London, Jan. 22: A crowd of tourists is sheltering from the drizzle underneath the awning of a multiplex cinema. It is Friday night in Leicester Square, central London, and the billboards above their heads are flashing with tantalising promises of films “coming soon”.

Inside, a member of staff stands in front of a row of shelves stacked with sweets and popcorn. The ticket seller sits gloomily in a glass-fronted booth, idly flicking through a magazine.

The rain eases off and the tourists move away. It seems that no one wants to go to the cinema tonight.

Nor, if the industry figures are to be believed, does anyone want to go to the cinema much any more. Figures released last week showed that audiences across Europe and America declined sharply in 2005.

On Friday, the cinema industry faces its biggest challenge yet: simultaneous release.

Steven Soderbergh, the Oscar-winning director of films such as Erin Brokovich and Traffic, is to distribute his new film in cinemas and on DVD within a week.

Bubble, a digitally shot film about a murder in a toy factory, is to be released in American cinemas on January 27. The DVD will arrive in shops four days later.

It might not sound like much of a revolution, but media commentators predict that the simultaneous release will prove “the death spiral of Hollywood”.

“It’s the biggest threat to the viability of the cinema industry today,” said John Fithian, the president of the National Association of Theatre Owners in America.

The threat is heightened by the film’s inversion of all the Hollywood norms.

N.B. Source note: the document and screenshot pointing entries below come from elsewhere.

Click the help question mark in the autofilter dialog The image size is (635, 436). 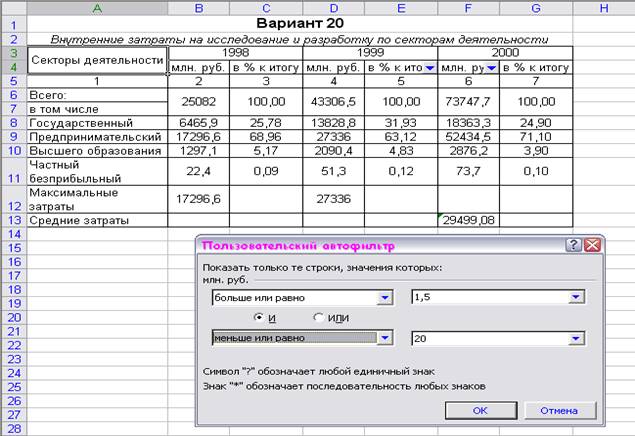(x=573, y=245)
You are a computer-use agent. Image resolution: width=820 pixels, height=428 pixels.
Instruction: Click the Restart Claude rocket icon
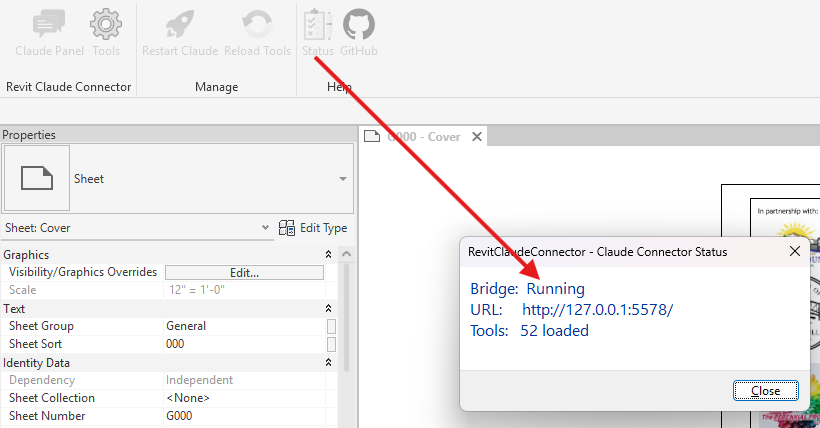click(180, 24)
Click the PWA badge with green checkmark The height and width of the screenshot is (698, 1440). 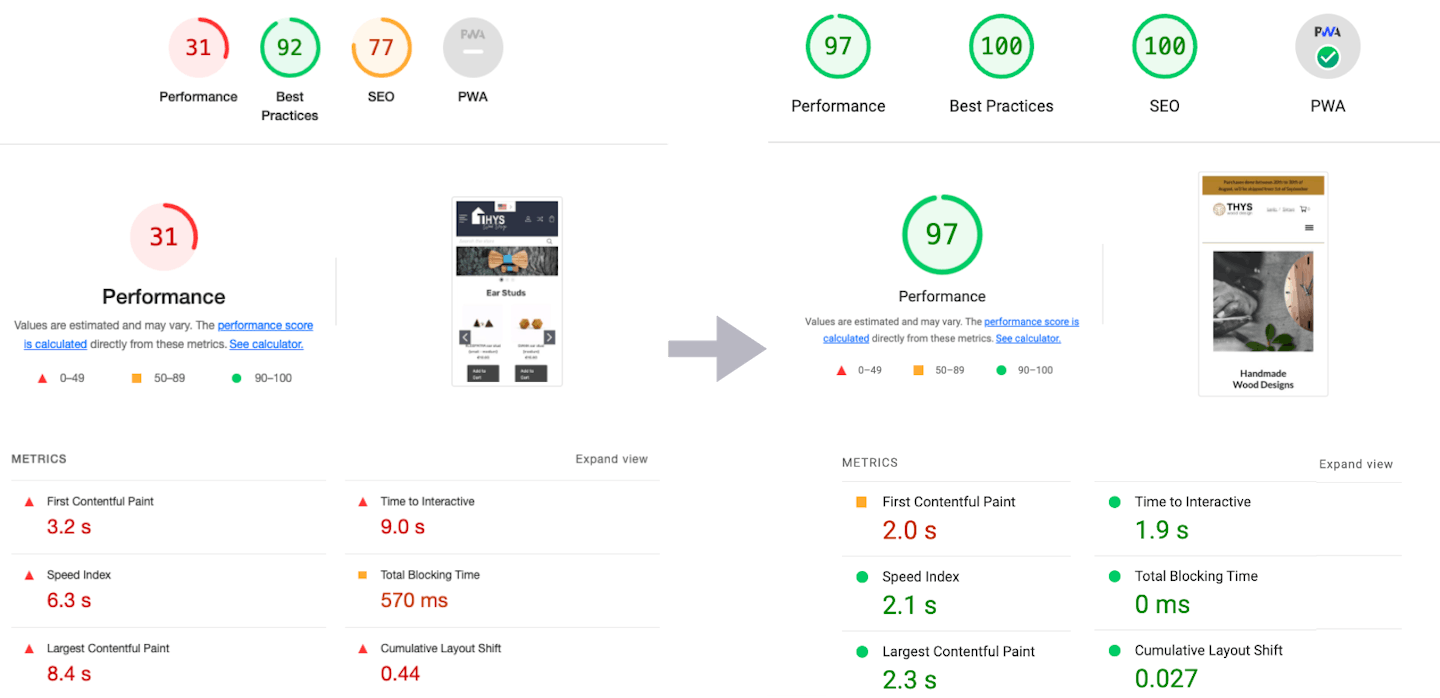pos(1327,47)
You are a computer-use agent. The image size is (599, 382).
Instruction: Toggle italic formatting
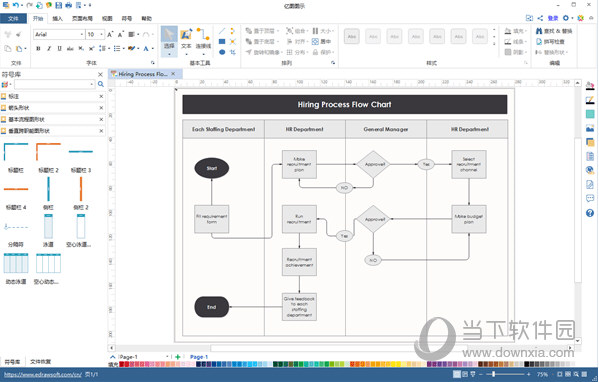[49, 49]
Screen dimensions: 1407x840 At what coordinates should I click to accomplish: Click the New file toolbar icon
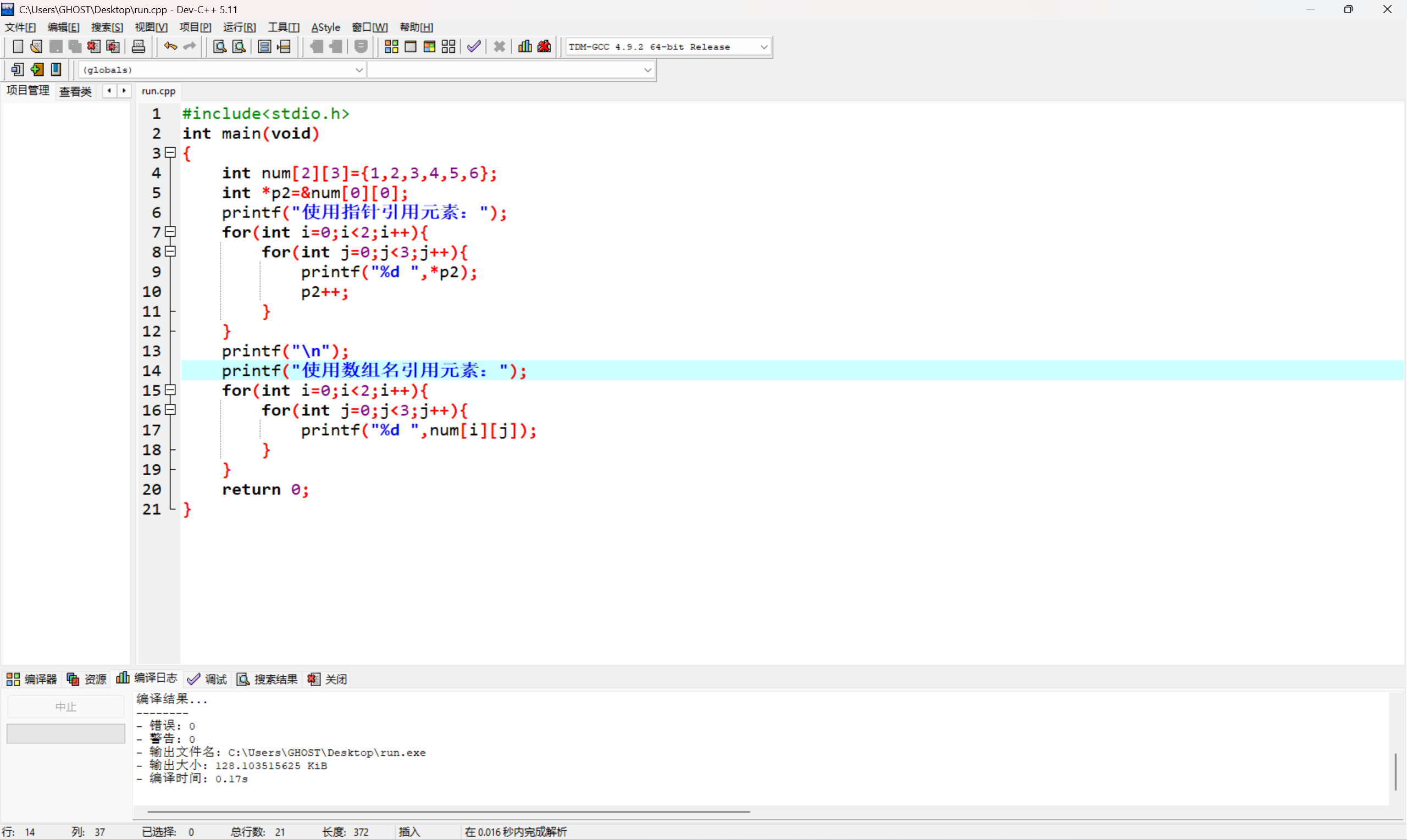click(x=18, y=47)
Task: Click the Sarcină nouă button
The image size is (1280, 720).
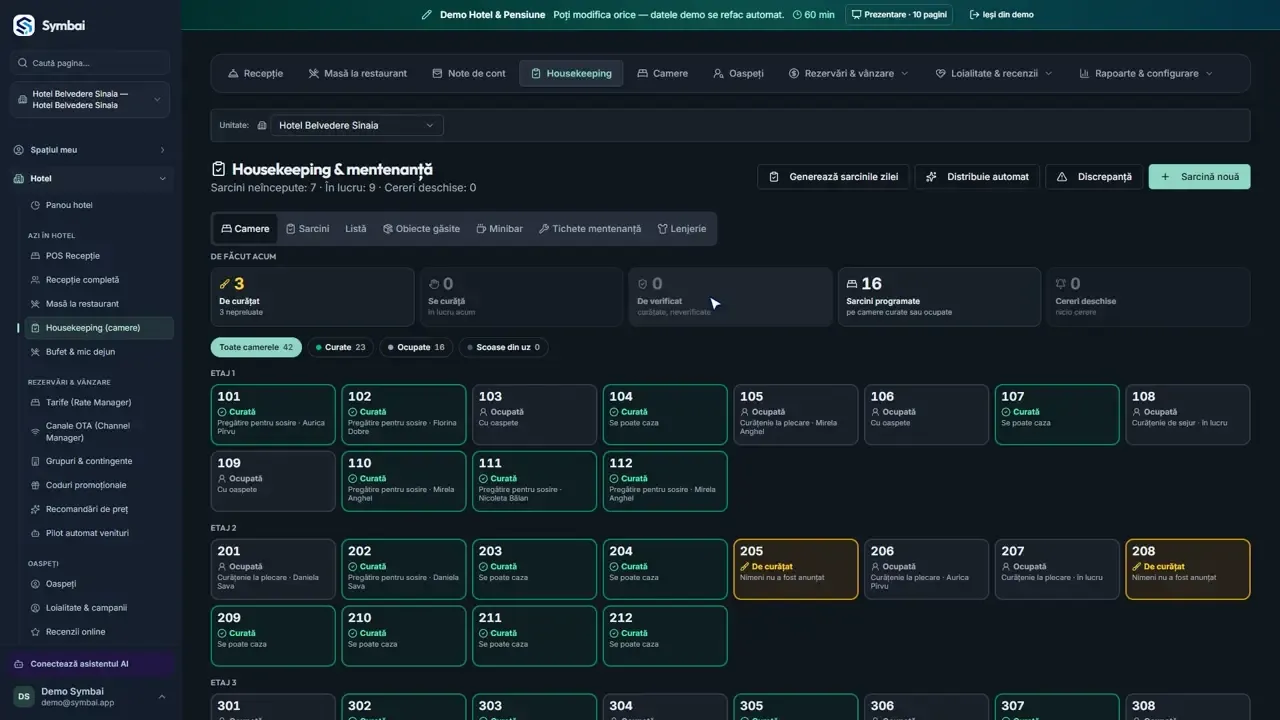Action: pyautogui.click(x=1199, y=177)
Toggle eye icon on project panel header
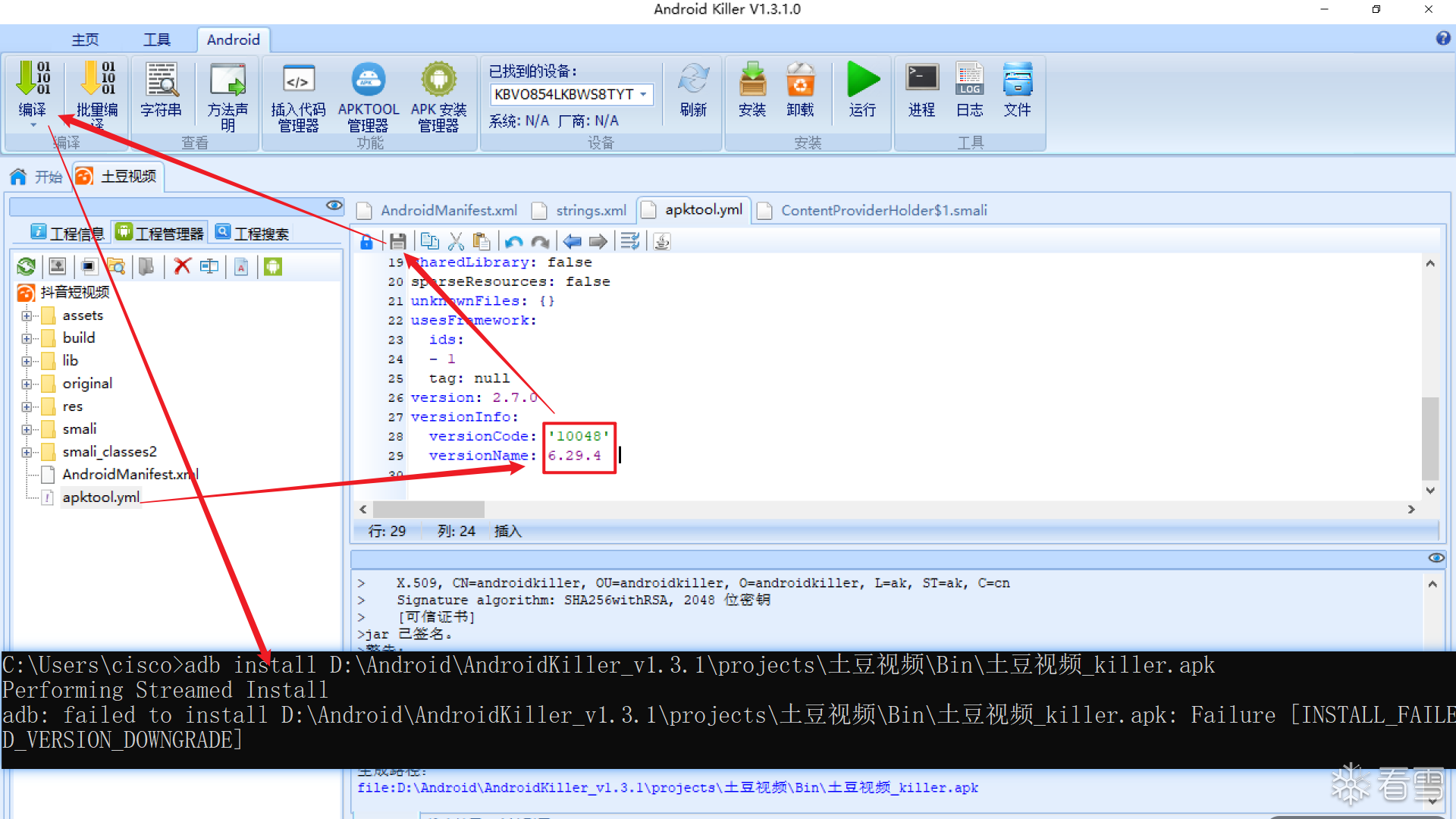The height and width of the screenshot is (819, 1456). [x=334, y=206]
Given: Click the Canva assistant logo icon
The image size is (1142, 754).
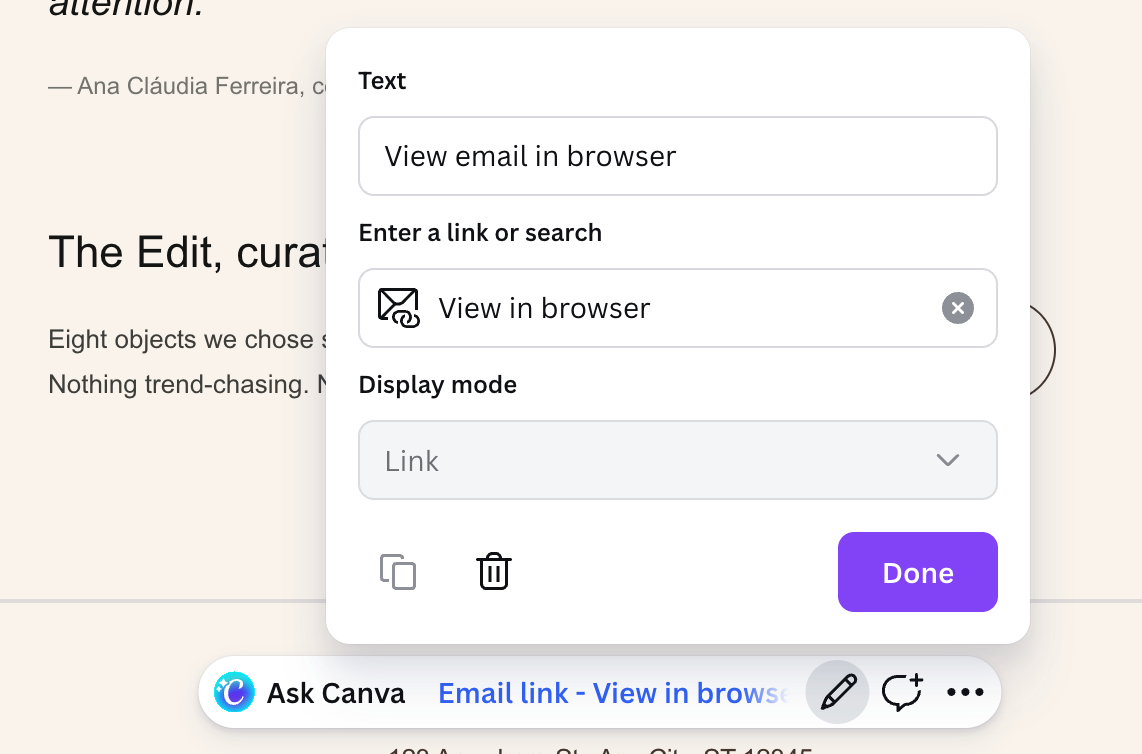Looking at the screenshot, I should tap(234, 692).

Not only are the release dates almost simultaneous, but Bubble was filmed without any major stars on a shoestring budget of '905,000.

To compare, the budget for the recent blockbuster King Kong was '117 million. If Bubble proves popular, Hollywood’s film-making orthodoxy will have been turned inside out.

So perhaps it is not surprising that several cinema chains have pulled out of showing Soderbergh’s film, claiming that releasing the DVD within such a short space of time would cut into their profits and make it financially unviable.

Traditionally, there has been a several-month delay, or “window”, separating a cinematic release from the release of the video or DVD. But that has been shortened. According to Soderbergh, the simultaneous release is a creative solution to this overlap.

“The technology is there. I think the desire on the part of consumers is there,” he says.

“It will teach us about how people make their choices, about what they want to see and what format they want to see it in. It’s a scary idea for the studios and for cinema owners, but instead of worrying about it you’ve got to go.”

As Soderbergh points out, the opportunity to watch a version of a newly released film in your home already exists: it is called piracy.

“Name any big-title movie in the last four years. It has been available in all formats on the day of release,” he said. “Simultaneous release is already here. We’re just trying to gain control over it.”

It remains to be seen whether that hard-won control will breathe new life into cinema audiences or whether it will end up bursting Hollywood’s bubble.